Epidermal growth factor receptor (EGFR) tyrosine kinase inhibitors (TKI) have been used as the first-line treatment of non-small cell lung cancers (NSCLC) harboring EGFR-activating mutations, but acquired resistance is ubiquitous and needs to be solved urgently. Here, we introduce an effective approach for overcoming resistance to the EGFR-TKI, AZD9291, in NSCLC cells using SHR-A1403, a novel c-mesenchymal-epithelial transition factor (c-Met)-targeting antibody-drug conjugate (ADC) consisting of an anti-c-Met monoclonal antibody (c-Met mAb) conjugated to a microtubule inhibitor.

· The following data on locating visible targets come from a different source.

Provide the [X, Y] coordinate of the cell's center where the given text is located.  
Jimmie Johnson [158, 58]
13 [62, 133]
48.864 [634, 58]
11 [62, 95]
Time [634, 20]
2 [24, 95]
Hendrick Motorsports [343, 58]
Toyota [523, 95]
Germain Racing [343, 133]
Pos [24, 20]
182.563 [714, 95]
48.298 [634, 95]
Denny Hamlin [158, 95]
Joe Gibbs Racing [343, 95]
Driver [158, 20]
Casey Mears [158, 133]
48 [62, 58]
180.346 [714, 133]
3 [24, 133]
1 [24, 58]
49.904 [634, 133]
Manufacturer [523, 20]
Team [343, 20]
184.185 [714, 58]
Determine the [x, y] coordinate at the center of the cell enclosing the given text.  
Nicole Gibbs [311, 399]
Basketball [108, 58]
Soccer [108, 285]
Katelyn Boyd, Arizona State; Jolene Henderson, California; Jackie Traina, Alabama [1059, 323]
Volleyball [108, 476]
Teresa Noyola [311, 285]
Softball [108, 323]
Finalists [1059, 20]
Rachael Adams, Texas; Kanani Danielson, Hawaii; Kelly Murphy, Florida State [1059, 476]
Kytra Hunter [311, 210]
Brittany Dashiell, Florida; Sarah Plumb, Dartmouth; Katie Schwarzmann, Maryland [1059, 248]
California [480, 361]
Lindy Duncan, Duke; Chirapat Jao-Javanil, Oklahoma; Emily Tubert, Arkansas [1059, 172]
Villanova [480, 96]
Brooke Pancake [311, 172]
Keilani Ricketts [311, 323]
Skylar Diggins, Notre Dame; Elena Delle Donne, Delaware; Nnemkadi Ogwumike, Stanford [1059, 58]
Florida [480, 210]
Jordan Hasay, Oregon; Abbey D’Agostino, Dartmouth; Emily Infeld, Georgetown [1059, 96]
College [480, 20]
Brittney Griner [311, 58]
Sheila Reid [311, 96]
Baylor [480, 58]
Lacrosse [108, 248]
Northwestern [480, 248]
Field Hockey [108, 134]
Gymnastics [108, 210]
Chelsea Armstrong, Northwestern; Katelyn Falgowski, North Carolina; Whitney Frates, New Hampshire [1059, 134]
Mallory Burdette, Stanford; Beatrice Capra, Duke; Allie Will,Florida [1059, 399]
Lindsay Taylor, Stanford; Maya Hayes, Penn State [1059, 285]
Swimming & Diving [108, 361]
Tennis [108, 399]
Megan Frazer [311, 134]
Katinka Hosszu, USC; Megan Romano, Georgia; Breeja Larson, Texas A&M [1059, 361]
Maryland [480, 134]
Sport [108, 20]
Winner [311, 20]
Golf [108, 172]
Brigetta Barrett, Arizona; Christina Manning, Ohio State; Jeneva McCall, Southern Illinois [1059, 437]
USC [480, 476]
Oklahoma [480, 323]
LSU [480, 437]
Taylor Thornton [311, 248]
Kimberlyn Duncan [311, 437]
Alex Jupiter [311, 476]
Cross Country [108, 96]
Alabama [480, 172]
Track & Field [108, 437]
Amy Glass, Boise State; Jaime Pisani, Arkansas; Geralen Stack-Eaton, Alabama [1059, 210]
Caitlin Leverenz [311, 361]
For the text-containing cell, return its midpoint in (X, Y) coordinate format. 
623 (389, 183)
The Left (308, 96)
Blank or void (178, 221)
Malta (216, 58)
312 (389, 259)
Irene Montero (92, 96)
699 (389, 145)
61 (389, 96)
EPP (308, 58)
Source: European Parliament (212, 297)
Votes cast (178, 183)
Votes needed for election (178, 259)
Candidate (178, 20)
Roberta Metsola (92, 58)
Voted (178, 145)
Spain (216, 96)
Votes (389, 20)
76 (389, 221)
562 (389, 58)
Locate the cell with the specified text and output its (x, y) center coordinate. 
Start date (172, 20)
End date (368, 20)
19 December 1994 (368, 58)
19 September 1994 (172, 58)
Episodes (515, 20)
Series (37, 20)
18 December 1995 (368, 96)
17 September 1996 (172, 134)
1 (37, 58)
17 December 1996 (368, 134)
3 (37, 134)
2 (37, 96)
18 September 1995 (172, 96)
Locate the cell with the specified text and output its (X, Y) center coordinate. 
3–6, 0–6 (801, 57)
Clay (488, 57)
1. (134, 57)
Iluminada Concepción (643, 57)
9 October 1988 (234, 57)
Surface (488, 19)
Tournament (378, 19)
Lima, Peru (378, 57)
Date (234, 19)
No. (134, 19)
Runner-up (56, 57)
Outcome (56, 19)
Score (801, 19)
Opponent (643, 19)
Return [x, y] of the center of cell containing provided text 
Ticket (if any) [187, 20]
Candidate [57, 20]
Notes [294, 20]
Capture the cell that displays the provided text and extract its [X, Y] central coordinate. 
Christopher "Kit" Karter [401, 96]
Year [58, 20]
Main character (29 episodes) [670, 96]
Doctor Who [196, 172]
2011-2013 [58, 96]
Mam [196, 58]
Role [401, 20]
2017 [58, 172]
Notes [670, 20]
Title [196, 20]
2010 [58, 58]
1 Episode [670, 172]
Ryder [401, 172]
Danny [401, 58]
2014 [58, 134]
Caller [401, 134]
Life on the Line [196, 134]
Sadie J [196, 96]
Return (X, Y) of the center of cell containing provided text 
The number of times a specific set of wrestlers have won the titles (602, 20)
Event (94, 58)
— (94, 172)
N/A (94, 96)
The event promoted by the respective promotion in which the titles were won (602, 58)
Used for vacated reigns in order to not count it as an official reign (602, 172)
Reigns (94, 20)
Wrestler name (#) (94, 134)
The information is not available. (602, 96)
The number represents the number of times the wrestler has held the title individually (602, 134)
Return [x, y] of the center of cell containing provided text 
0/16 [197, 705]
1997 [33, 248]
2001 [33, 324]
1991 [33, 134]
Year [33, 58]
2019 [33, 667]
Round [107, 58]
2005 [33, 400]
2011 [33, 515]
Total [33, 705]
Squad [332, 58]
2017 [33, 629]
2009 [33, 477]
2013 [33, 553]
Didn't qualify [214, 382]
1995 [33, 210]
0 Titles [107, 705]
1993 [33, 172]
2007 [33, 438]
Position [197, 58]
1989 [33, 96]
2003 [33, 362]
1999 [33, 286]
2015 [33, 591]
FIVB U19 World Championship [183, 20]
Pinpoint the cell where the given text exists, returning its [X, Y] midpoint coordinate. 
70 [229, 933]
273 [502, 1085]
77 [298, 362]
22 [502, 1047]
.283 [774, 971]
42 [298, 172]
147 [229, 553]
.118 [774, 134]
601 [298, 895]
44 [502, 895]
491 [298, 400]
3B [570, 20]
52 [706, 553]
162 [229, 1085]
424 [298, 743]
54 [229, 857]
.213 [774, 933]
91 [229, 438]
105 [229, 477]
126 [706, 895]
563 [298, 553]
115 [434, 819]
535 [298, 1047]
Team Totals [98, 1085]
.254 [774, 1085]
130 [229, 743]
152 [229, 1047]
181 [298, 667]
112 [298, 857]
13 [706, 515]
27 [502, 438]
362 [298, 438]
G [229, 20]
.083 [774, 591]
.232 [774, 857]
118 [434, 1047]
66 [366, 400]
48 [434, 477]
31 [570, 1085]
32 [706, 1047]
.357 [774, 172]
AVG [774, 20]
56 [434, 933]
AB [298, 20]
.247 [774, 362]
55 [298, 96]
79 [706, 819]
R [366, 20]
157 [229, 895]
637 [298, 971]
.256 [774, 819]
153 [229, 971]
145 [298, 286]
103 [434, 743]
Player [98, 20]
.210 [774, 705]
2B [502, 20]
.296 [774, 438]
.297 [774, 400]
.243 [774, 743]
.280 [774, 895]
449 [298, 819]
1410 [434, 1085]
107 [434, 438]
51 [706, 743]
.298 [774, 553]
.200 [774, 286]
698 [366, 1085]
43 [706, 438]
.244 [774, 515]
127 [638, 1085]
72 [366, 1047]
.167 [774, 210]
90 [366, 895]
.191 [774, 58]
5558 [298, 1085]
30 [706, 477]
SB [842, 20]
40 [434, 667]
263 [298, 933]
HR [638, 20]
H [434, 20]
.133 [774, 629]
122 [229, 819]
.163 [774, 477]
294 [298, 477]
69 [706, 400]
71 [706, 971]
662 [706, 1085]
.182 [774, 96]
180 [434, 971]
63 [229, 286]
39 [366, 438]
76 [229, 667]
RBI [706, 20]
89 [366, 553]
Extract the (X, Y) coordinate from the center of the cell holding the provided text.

Resistant cells were established by exposing HCC827 to increasing concentrations of EGFR-TKI. c-Met was found to be overexpressed in most resistant cells. AZD9291 resistance was partially restored by combination of AZD9291 and crizotinib only in resistant cells overexpressing phospho-c-Met, which synergistically inhibited c-Met-mediated phosphorylation of the downstream targets ERK1/2 and AKT. In resistant cells overexpressing c-Met, neither crizotinib nor c-Met mAb was able to overcome AZD9291 resistance. In contrast, SHR-A1403 strongly inhibited proliferation of AZD9291-resistant HCC827 overexpressing c-Met, regardless of the levels of c-Met phosphorylation. SHR-A1403 bound to resistant cells overexpressing c-Met was internalized into cells and released associated microtubule inhibitor, resulting in cell-killing activity that was dependent on c-Met expression levels only, irrespective of the involvement of c-Met or EGFR signaling in AZD9291 resistance. Consistent with its activity in vitro, SHR-A1403 significantly inhibited the growth of AZD9291-resistant HCC827 tumors and caused tumor regression in vivo. Thus, our findings show that SHR-A1403 efficiently overcomes AZD9291 resistance in cells overexpressing c-Met, and further indicate that c-Met expression level is a biomarker predictive of SHR-A1403 efficacy.